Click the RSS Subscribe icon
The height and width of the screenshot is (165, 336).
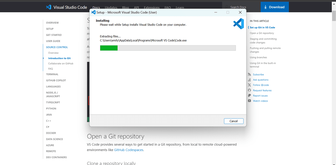coord(249,75)

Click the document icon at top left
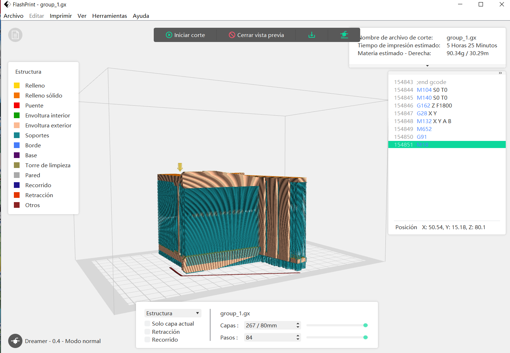(15, 35)
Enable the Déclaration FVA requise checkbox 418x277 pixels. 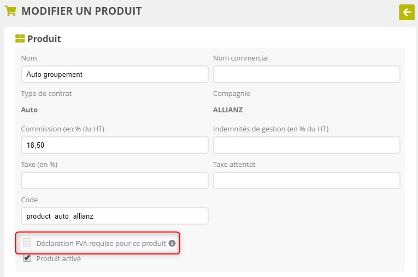(x=27, y=243)
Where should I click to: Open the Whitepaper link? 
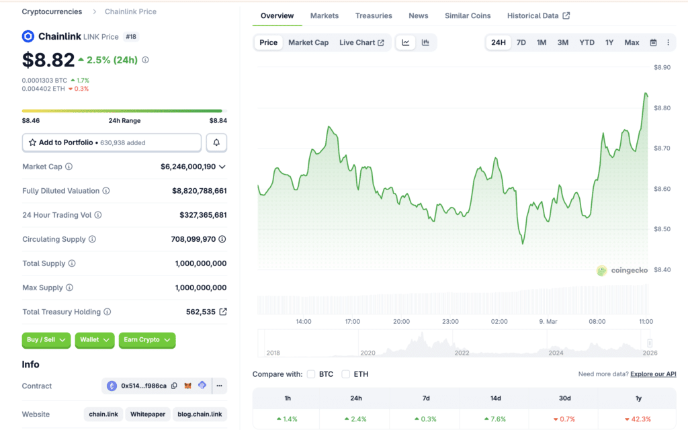147,414
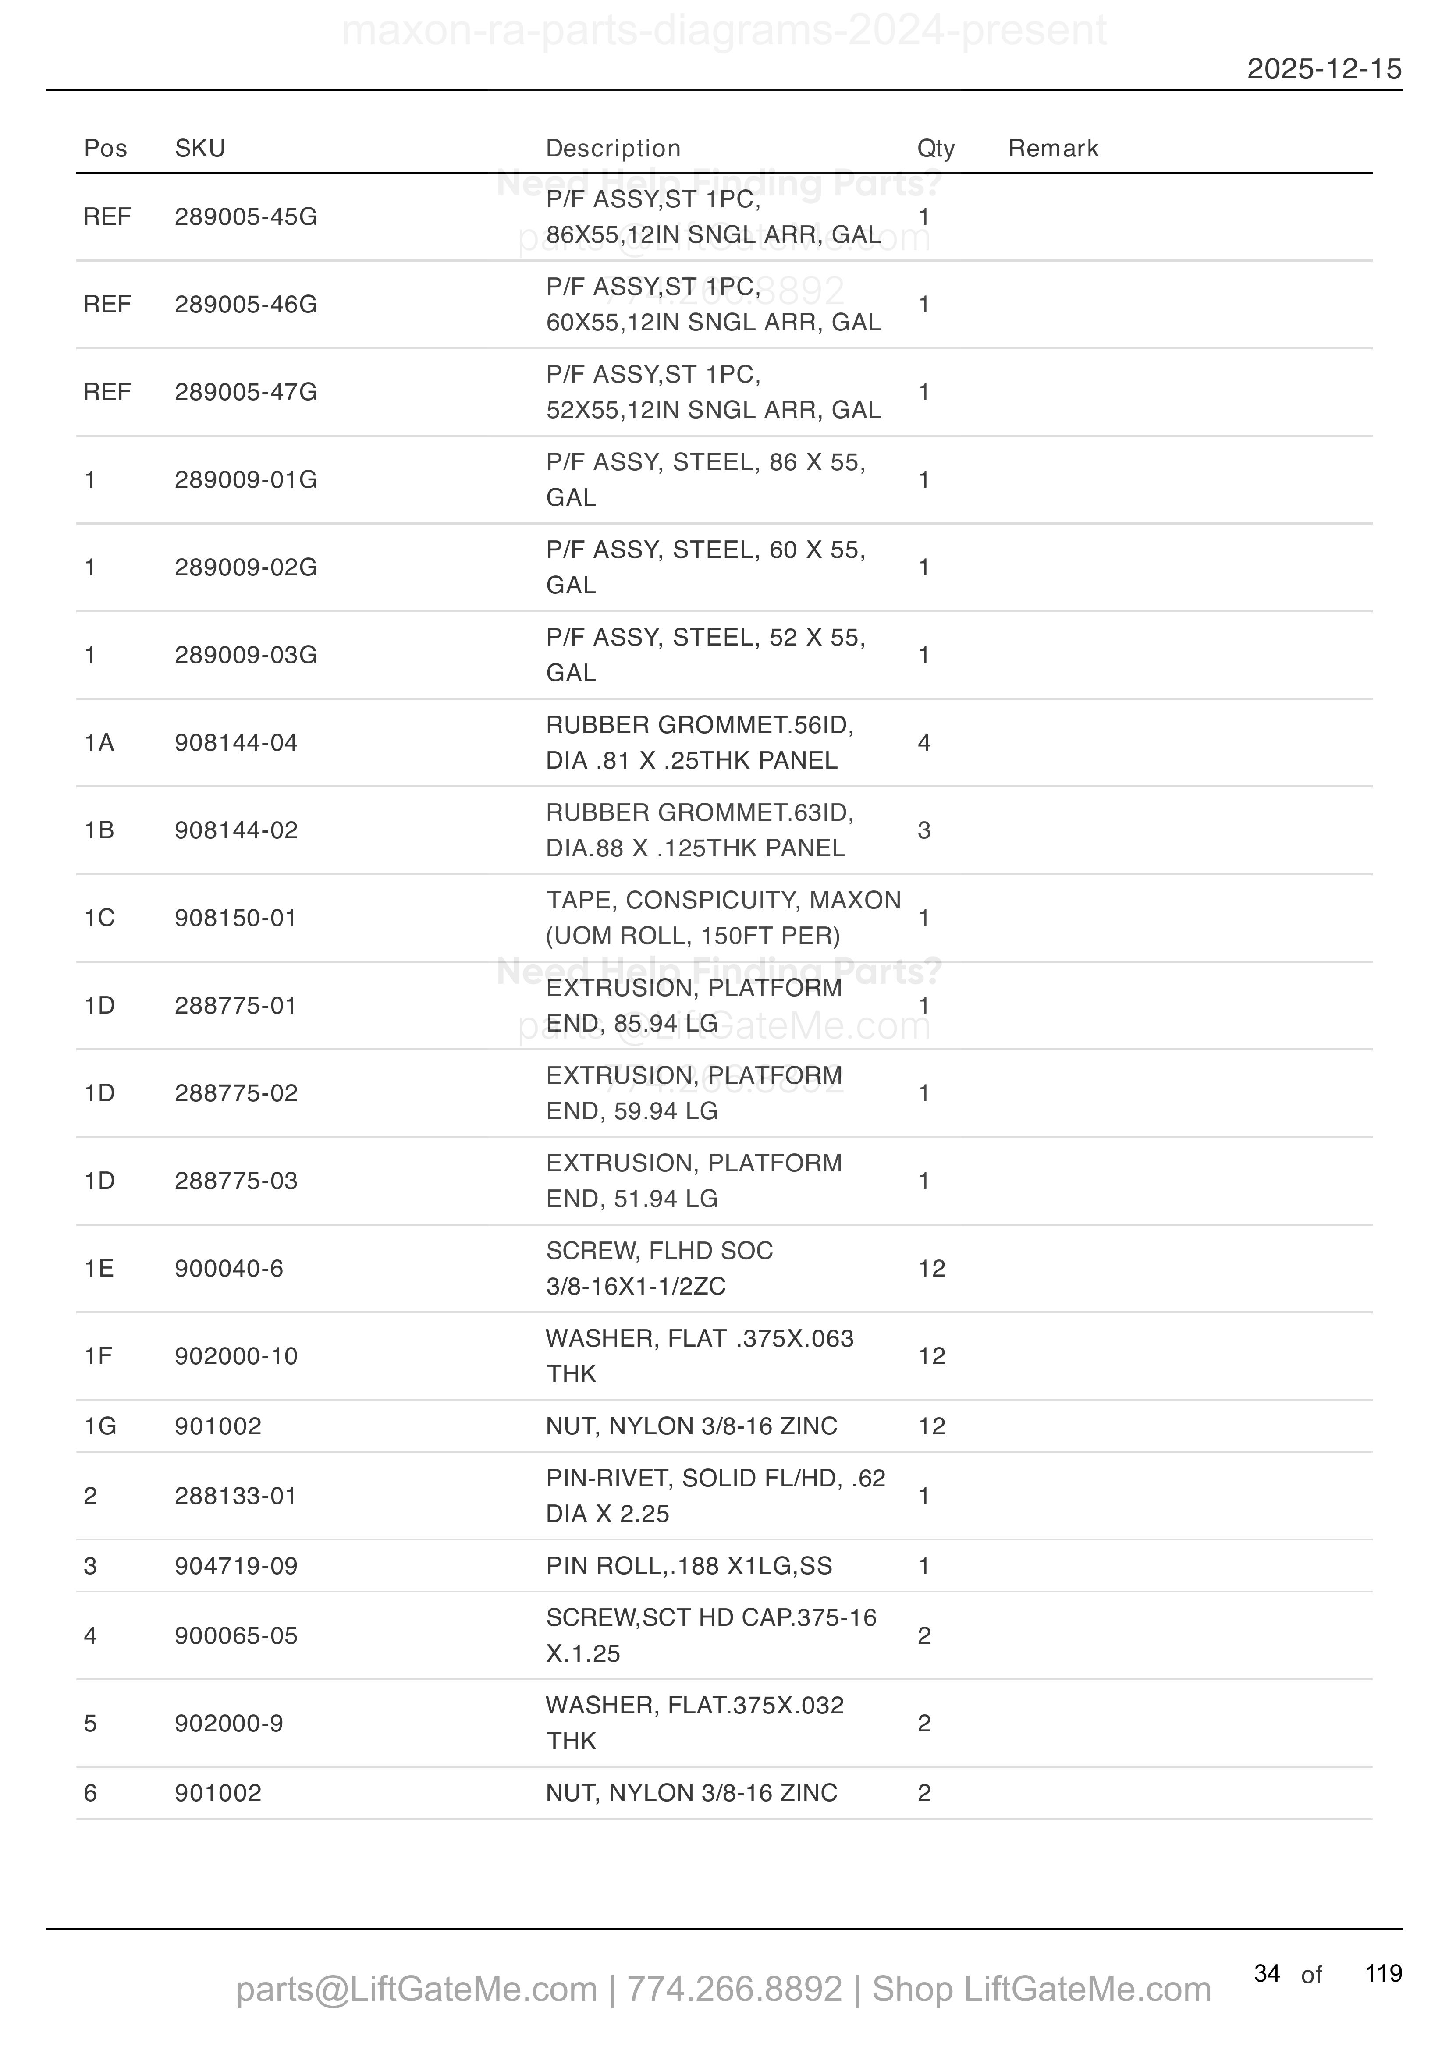Select SKU 908150-01 conspicuity tape row
This screenshot has width=1449, height=2050.
pos(724,918)
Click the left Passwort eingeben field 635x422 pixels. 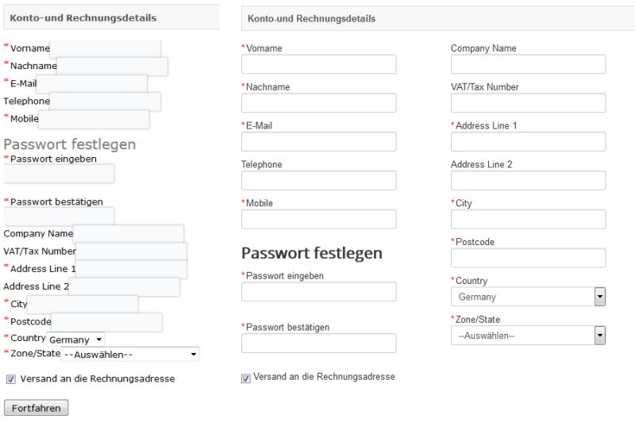(x=59, y=174)
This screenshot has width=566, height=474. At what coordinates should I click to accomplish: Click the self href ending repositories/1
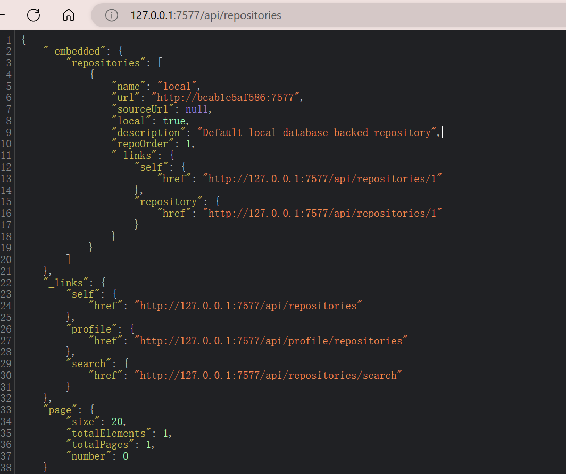[x=324, y=179]
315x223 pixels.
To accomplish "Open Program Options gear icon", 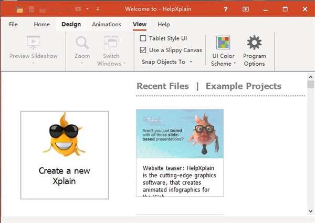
=======
Would you restate word for word each line from the one that holds "This screenshot has width=566, height=474." to the end of the material, both ends included, without the pictures?

### [Exercise output]
This screenshot has width=566, height=474. At what coordinates should I click to accomplish: Click the self href ending repositories/1
[x=324, y=179]
315x223 pixels.
To accomplish "Open Program Options gear icon", 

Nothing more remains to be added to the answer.